◆ **DIRECTIONS FOR THIS TASK**
Search term "orange": copy each line of the data containing it.

◆ **INPUT DATA**
::::::::::
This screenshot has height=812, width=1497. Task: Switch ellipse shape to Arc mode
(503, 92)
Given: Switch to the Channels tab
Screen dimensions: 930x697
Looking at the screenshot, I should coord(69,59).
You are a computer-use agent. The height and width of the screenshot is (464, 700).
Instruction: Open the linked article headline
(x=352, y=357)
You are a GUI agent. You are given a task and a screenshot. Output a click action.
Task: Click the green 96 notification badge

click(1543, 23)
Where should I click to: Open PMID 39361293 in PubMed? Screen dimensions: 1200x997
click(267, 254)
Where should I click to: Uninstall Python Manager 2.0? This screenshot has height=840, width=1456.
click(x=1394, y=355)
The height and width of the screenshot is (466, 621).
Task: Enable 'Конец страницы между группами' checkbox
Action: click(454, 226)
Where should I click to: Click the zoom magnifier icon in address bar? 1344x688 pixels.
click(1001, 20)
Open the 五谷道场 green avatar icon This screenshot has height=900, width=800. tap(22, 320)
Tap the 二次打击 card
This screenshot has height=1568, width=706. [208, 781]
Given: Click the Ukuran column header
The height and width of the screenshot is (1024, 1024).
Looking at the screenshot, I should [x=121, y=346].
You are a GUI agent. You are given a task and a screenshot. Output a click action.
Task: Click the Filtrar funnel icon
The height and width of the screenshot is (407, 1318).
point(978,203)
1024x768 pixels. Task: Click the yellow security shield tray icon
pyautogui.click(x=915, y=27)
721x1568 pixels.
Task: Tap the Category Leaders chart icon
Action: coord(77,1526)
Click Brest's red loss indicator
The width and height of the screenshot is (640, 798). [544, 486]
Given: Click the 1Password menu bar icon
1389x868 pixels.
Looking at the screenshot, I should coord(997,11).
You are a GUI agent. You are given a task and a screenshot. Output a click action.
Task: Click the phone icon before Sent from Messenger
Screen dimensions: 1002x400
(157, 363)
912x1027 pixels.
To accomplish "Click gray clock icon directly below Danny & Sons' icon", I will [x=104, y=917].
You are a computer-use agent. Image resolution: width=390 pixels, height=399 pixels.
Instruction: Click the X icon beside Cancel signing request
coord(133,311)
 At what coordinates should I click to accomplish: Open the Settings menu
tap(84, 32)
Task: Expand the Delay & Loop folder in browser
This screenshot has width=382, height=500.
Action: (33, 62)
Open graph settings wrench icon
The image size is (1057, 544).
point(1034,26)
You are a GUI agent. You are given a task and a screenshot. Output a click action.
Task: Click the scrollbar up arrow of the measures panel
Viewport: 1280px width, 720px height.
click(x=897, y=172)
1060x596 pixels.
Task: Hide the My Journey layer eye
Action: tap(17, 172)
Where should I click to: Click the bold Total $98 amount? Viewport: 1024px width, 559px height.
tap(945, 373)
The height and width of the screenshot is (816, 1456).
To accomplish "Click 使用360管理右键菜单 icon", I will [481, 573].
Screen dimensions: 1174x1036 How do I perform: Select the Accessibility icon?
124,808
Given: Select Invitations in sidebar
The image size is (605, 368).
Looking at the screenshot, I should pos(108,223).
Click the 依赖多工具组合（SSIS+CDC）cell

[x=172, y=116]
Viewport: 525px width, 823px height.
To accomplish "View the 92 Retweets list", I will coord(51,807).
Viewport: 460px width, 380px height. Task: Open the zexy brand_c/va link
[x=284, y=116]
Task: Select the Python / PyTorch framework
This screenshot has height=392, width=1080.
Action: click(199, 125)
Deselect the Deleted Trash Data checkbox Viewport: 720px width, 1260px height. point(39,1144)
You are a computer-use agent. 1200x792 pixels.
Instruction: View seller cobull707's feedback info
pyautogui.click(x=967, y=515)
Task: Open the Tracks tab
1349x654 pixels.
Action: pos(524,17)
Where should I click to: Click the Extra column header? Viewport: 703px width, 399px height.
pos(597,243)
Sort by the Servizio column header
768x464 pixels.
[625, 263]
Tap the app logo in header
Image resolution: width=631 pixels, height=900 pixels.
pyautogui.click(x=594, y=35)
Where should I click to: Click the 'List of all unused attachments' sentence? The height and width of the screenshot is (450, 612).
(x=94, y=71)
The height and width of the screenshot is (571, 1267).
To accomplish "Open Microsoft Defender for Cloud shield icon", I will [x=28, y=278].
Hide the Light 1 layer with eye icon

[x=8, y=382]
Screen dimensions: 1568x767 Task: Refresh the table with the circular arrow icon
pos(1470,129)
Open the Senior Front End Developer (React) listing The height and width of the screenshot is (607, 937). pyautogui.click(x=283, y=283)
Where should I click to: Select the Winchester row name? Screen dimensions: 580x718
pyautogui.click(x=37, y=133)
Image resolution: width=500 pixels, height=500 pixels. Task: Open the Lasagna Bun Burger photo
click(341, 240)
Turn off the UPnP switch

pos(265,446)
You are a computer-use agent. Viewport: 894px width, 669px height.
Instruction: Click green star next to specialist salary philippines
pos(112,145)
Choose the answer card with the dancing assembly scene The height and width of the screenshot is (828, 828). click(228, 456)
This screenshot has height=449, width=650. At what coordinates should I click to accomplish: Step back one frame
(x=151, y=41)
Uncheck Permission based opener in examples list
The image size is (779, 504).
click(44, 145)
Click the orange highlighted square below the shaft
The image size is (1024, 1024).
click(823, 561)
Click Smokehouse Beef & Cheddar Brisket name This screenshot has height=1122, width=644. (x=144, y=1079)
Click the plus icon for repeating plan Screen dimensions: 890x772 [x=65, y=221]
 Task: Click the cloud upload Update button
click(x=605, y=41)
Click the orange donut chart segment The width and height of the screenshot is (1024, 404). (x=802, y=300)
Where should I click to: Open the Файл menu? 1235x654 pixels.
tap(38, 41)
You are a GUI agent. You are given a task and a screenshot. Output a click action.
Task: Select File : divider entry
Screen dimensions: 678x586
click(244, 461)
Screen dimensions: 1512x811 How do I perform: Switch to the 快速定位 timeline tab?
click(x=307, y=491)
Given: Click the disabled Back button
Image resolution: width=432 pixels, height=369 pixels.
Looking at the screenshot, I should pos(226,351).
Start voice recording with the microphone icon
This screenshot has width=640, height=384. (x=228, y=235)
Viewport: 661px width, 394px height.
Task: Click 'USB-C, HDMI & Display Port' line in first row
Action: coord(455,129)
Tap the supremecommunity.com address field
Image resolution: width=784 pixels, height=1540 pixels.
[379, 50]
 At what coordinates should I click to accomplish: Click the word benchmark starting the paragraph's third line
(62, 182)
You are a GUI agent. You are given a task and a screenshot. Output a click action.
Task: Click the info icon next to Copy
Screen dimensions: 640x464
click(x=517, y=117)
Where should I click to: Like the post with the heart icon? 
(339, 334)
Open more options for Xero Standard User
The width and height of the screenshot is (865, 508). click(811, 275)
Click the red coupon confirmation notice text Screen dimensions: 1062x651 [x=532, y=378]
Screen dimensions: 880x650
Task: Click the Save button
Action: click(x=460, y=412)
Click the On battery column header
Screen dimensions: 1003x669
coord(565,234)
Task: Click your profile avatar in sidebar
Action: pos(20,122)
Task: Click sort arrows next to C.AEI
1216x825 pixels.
::::::::::
◆ **EXPECTED ANSWER**
Click the orange highlighted square below the shaft
Click the orange donut chart segment The width and height of the screenshot is (1024, 404). (x=802, y=300)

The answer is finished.